▸ TASK TO CARRY OUT
If a line in the material below has the word "computer", copy it.

▸ DATA
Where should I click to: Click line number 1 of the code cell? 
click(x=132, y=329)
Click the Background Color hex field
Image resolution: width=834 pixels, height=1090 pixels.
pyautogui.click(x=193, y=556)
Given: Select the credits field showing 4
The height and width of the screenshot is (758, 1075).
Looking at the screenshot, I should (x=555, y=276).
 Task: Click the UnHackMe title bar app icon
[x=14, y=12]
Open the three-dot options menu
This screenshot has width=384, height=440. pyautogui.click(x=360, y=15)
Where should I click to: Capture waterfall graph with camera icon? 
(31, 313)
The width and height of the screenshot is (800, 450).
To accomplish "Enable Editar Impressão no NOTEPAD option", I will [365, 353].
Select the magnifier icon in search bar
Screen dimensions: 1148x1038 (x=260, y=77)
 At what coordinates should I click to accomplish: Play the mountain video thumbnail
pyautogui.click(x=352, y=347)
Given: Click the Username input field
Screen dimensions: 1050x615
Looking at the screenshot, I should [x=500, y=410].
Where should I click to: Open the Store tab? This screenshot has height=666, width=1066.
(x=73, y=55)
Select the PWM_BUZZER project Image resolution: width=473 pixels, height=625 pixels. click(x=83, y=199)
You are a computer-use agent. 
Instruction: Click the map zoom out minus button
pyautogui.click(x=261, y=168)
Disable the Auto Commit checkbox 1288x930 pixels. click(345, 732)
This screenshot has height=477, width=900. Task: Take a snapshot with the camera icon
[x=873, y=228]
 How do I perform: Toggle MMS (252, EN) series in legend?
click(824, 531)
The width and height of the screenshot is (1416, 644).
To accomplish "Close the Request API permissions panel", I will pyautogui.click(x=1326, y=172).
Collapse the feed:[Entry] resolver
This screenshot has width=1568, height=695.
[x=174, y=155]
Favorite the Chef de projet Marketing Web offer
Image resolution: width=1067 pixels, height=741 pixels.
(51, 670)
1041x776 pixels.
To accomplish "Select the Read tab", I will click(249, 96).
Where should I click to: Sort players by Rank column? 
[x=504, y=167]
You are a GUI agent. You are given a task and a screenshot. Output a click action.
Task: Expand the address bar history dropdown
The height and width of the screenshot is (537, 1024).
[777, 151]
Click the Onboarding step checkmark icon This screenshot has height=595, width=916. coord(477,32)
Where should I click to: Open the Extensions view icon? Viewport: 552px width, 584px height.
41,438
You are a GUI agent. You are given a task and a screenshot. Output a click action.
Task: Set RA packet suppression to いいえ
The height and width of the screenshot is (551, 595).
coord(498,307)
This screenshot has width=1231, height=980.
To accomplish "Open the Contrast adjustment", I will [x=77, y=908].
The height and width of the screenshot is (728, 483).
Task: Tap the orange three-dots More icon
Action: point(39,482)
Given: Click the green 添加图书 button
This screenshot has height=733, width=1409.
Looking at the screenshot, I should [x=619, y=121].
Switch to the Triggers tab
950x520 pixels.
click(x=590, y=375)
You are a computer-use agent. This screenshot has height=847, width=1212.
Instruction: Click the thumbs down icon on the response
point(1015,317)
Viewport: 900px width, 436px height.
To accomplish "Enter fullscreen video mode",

▸ FINISHED TASK
You are a computer-use agent. 
You are a computer-use agent. This screenshot has height=847, width=1212.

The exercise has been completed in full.